We are encouraged to save from an early age, and saving is a great habit. However, getting out of debt is an even better one, as it is much more costly than what you earn on your savings. So, clear your debts first, then continue with your savings.
As you clear down your debts, do it in a deliberate fashion, starting with the most expensive loan obligations. Generally, credit card debts are the ones with the highest interest payments. Get these debts cleared off first, then move on to the next expensive ones.
What Are The Exceptions To This Rule?
Of course, as with anything, there are exceptional circumstances when paying off your debts first is not practical or possible.
Quite often, debts such as mortgages come with early repayment charges. Such charges can amount to several thousands of pounds, which makes paying them off less beneficial than not. The only potential situation that would make paying these charges the sensible thing to do would be if you had a savings account interest rate high enough to cover the charge. The chances of this are, to put it bluntly, zero. So, for mortgage debt with early repayment charges, avoid paying this off first. Maintain your mortgage payment schedule, and when you come to renegotiate your mortgage, consider finding one with no early repayment charges.
Another situation where it does not make sense to pay off your debt is in the case of a student loan. With student loans, the interest rates are kept in line with inflation. Also, depending on your income, you might not have to pay it off, and eventually, student loan debt will get written off.
The next situation you might not want to pay off your debt is if you have secured a good deal on the interest rate. For instance, some lenders offer 0% interest rates for a limited period to entice new borrowers. If you are disciplined enough to pay off your debt during this period, it makes no sense to pay early. However, be careful not to let your debt extend to the period beyond the 0% interest. You will suddenly find yourself in a much different situation, facing hefty interest rates of around 18% or more.

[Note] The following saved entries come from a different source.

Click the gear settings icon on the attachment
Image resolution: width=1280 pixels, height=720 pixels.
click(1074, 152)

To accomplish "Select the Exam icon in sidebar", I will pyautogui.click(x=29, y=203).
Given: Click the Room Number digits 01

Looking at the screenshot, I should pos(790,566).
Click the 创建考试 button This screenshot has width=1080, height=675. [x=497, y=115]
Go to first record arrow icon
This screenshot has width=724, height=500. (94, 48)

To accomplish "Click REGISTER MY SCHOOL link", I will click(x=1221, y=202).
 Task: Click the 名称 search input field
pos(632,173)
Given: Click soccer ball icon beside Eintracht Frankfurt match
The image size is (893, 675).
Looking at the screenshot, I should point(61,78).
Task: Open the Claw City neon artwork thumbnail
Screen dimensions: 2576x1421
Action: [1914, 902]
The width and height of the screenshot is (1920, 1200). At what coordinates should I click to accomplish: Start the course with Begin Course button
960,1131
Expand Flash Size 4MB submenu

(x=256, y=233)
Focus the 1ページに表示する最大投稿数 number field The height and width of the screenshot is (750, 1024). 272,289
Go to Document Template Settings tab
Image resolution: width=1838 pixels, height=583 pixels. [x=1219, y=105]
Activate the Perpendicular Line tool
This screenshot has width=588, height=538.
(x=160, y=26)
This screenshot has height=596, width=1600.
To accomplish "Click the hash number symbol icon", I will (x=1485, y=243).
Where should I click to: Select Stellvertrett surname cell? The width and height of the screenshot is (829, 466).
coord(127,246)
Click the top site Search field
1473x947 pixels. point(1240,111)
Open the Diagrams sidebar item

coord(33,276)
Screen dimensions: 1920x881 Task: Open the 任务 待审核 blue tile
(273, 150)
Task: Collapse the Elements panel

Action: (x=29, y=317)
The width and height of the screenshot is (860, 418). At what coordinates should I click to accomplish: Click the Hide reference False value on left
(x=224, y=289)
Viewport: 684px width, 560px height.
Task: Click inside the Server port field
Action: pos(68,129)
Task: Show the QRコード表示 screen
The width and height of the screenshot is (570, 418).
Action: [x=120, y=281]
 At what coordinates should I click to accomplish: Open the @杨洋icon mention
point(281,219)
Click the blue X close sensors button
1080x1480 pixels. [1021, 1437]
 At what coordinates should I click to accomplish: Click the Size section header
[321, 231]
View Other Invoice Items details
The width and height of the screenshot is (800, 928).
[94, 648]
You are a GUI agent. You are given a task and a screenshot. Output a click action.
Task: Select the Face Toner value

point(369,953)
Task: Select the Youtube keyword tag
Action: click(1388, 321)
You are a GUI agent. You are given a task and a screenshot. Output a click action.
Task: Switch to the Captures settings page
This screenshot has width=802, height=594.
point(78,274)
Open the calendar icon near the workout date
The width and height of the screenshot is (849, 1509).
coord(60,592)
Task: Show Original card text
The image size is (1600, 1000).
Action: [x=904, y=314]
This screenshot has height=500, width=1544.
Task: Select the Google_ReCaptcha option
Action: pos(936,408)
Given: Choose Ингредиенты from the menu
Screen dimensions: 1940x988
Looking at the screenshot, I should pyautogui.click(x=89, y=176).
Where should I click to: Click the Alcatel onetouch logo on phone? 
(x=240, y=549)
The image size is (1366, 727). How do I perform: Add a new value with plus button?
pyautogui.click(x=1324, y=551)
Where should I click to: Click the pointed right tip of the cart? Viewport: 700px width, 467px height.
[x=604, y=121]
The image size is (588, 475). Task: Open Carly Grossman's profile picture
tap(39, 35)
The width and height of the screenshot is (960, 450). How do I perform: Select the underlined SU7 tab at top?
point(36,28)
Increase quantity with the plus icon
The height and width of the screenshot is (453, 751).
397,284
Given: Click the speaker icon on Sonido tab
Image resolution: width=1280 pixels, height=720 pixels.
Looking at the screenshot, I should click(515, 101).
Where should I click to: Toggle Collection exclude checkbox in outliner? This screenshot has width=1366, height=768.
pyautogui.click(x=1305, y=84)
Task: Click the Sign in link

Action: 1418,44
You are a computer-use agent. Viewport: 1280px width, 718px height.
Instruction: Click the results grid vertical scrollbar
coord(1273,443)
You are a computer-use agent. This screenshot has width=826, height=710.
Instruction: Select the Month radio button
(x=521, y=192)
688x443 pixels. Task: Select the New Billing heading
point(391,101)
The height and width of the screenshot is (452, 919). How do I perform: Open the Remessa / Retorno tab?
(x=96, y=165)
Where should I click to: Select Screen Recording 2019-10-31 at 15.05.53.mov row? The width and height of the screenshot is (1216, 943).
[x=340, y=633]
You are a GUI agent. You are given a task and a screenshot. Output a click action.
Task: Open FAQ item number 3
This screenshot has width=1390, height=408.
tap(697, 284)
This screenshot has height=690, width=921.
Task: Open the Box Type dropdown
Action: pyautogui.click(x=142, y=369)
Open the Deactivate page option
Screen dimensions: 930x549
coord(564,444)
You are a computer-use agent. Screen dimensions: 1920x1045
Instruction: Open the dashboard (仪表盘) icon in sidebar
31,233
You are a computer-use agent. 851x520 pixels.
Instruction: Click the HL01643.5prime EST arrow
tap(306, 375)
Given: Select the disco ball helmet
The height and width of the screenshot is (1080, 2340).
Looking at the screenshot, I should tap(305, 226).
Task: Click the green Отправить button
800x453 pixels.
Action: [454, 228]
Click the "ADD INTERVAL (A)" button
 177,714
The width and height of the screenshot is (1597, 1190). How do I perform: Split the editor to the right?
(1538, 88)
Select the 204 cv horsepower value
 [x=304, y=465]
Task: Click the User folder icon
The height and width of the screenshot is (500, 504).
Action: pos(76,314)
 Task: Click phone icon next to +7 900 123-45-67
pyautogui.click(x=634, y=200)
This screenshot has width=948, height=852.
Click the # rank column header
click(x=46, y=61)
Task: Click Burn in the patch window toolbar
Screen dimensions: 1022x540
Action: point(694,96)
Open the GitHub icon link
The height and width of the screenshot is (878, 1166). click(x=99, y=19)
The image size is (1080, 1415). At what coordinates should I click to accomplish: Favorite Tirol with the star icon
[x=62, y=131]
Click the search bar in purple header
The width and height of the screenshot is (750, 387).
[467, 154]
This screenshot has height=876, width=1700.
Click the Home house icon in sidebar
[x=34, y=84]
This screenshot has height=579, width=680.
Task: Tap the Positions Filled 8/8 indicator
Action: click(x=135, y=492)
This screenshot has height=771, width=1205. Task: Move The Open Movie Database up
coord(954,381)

Is It Still A Good Idea To Save?
Savers have not done too well in recent years in terms of getting a decent return on their savings. Still, every pound put away gives you a reserve that can be used in an emergency, or even for the odd luxury now and again. However, if your debt is costing you more than your savings are earning, you must get rid of that first, and then concentrate on saving.
As a general rule, save when you are able to make all regular mortgage repayments, you are clearing your credit card bill every month, and you have no other loans or outstanding credit.
Do the maths, and you will see. Trying to save while you have other debt will cost you more, and the debt will remain. Clear your debt first, then enjoy seeing your savings grow.